**TASK TO CARRY OUT**
Reproduce word for word the part of the entry about a very hard week that opens with the words containing "I've had a very" and closes with "ready to hear.".

**EXTRACT TO READ**

________________________________________

Friday, May 16, 2014

Very hard week

I've had a very hard week. It's been bad physically and emotionally. I had three leaks with the ostomy equipment, been in pain because my wound is starting to get infected again and come to a food realization that I wasn't totally ready to hear.

My emotional state this week has been bad. I've been feeling more down than I have in a long time. I've been saying for a while now that I wasn't sure how much longer I could keep things together. I am trying but it's hard. Everything I've been through since October, it's just too much. The leaks have not helped my mood at all and on Thursday I spent the majority of the day crying. I am really not OK with all of this. Rationally I know things will get better and this surgery probably helped more than I think and I will learn to deal with life with an ostomy but I am just not OK with it all this week. Today was a little better than yesterday and hopefully tomorrow will be even better than today but realistically it all depends on what happens. If my ostomy stuff leaks again tonight and I wake up tomorrow to a mess then I am not going to do well. There is only so much I can take - only so much any person can take - until you hit your breaking point. I feel like crying right now just thinking about it all.

________________________________________

**SUPPLIED RECORDS**
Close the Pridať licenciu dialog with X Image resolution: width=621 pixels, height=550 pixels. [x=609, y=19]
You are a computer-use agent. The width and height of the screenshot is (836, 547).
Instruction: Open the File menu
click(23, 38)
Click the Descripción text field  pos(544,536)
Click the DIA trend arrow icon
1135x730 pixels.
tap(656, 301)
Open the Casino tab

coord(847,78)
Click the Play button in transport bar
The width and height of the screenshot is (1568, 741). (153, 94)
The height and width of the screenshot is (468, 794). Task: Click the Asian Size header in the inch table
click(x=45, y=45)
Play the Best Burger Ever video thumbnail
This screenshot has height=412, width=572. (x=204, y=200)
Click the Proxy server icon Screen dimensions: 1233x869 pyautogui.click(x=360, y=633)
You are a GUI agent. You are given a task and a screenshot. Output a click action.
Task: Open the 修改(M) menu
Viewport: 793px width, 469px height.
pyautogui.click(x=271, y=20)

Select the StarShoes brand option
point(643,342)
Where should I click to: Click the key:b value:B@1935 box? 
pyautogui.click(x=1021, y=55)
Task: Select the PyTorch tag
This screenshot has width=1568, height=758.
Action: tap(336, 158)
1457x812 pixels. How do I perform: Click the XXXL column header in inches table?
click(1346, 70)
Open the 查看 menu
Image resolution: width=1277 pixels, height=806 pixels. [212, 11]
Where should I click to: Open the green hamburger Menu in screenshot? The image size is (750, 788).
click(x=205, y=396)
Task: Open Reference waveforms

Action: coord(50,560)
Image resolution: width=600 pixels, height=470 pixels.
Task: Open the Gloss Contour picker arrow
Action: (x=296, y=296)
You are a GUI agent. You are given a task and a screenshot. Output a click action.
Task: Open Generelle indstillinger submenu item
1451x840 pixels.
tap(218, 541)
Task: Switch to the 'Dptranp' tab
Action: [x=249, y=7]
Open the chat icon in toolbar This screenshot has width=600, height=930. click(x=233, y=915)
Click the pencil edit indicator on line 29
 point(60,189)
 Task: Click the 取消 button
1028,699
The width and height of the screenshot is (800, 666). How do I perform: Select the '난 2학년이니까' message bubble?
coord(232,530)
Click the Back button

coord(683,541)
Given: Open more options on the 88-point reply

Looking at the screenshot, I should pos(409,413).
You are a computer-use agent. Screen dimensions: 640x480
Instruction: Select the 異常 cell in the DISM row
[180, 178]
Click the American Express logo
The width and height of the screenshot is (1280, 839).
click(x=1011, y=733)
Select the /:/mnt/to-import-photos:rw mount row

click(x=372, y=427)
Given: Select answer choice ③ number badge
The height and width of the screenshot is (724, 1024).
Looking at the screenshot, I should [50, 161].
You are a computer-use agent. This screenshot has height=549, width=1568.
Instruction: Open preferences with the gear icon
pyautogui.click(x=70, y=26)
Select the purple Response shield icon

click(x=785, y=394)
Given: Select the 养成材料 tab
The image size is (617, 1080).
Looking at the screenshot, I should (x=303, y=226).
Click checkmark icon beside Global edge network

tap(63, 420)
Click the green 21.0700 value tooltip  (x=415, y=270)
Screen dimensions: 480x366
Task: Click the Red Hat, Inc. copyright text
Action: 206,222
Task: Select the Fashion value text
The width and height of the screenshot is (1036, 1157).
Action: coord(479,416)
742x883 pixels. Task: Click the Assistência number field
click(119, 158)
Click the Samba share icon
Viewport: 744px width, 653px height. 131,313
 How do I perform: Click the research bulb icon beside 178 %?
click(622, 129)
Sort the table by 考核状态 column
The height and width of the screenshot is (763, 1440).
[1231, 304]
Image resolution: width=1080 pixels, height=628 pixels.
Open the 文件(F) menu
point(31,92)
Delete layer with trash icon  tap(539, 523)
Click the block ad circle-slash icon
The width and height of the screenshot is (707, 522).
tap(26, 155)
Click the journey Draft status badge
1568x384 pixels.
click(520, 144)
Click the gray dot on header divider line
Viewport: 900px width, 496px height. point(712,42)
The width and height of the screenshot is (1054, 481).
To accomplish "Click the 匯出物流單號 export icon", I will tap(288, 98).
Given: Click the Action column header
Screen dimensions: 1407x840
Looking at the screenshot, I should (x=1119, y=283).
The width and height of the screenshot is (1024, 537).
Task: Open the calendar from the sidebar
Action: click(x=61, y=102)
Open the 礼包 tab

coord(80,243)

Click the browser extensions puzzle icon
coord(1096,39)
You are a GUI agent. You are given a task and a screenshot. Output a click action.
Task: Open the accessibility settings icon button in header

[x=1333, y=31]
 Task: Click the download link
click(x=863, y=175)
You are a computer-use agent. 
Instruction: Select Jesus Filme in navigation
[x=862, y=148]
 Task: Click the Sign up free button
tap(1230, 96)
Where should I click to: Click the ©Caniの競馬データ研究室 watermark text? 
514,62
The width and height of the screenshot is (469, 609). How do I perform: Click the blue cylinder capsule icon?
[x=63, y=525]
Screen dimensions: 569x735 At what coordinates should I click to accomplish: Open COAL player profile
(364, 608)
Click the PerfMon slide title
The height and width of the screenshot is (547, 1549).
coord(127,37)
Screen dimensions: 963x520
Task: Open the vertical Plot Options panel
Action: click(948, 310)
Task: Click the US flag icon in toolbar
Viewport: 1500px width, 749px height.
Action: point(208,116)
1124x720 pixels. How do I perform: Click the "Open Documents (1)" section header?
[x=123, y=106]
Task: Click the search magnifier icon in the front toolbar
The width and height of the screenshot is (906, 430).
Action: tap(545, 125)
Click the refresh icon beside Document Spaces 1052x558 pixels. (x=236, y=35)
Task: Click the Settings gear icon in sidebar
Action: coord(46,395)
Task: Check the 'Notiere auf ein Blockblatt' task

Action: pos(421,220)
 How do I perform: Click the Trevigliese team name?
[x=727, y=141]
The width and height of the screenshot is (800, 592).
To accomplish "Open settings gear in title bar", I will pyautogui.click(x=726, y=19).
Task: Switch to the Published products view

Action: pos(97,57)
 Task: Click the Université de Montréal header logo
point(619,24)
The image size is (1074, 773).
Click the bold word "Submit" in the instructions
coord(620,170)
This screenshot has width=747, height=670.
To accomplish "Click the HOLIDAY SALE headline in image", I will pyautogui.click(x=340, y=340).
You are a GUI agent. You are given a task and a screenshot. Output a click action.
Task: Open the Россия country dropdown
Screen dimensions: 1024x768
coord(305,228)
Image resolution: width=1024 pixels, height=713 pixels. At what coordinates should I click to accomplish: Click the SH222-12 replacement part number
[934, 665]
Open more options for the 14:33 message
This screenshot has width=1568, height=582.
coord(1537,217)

________________________________________

**OUTPUT OF THE TASK**
I've had a very hard week. It's been bad physically and emotionally. I had three leaks with the ostomy equipment, been in pain because my wound is starting to get infected again and come to a food realization that I wasn't totally ready to hear.